Rob surfboards & Cre8tion Surfboards

Fish Fry 2014

Rob Surfboards & Fish Feet Surfboards

Fish Fry 2014

Bandwagon Surfboards & Fluid Juice

Fish Fry 2014

Faultless work from Glide Surfboards

Fish Fry 2014

Miller Surfboards

Longboards at Fish Fry 2014

Supporting the shapers were other skilled craftspeople with John Eldridge’s CMBL http://www.cmbl.co.uk spanning the gap by bringning boards and a motorcycle, Jeff Sacree from Dirtbox guitars, http://www.dirtboxguitars.com Chris and Eldmar from Aquaries Tattoo, https://www.facebook.com/pages/Aquaries-Tattoo/245424112156572, old school barbers skills of http://www.mrnatty.com were there as was Louise Middleton of Gold bear belts. http://goldenbearbelts.com All were supplied with coffee from the ever humerous Bean Surfing Coffee Cart https://www.facebook.com/BeanSurfingCoffeeCart

Fish Fry 2014

CMBL Zedcat

Eldmer & Chris from Aquaries Tattoo, Bude

Bean Surfing Coffee Cart

Fish Fry 2014

The Fish Fry is a unique event in the UK surf calender and always a joy to attend.
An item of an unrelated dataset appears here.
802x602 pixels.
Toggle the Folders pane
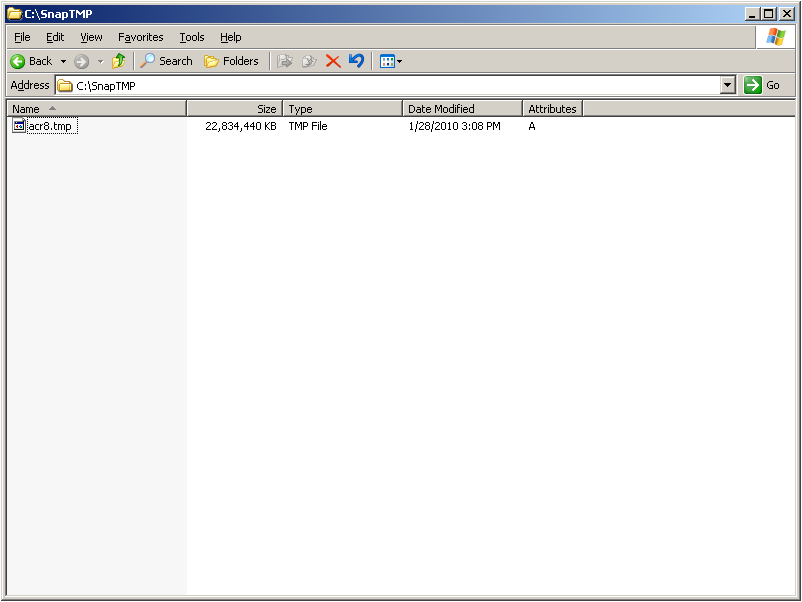231,61
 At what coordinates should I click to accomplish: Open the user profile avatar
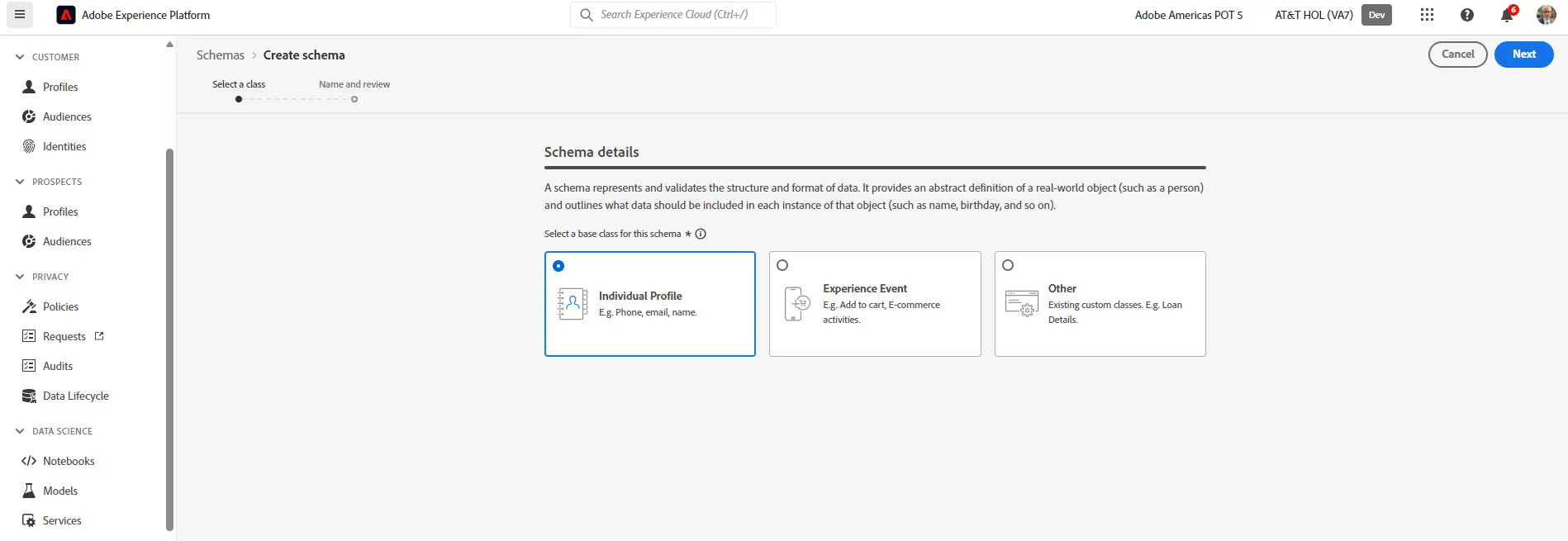pyautogui.click(x=1547, y=15)
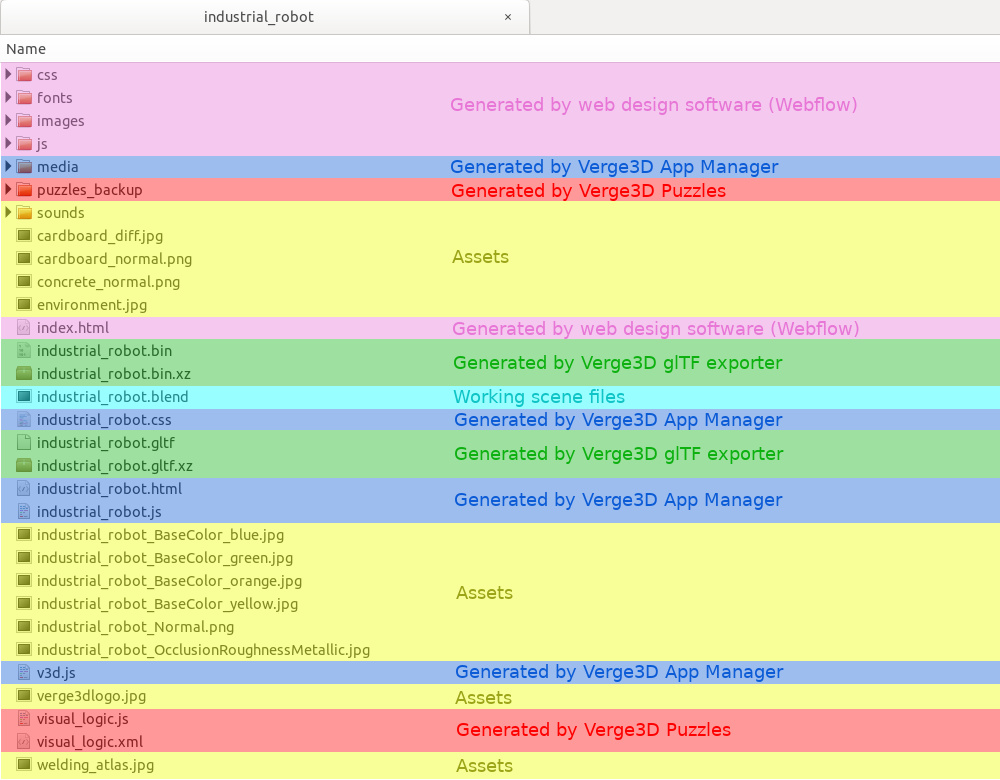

From the many skilled individuals attending it is always hard to single out one that stands out but this year FMP surfboards did just that, with three “tombstone” shape boards.

FMP Surfboards

My favourite being the stringerless white and blue board, shaped from post consumer packaging foam. Propped against the pub window the polystyrenes large cellular structure was clearly visible and blew my mind. Look forward to seeing more soon.

Fish Fry 2015?

After a long drive back to Wales I was exhausted yet excited about what the future holds. Showing and enthusing about my work is something I always enjoy no matter what the effort. Who knows what will happen next year? Maybe something might be happening a little closer to home!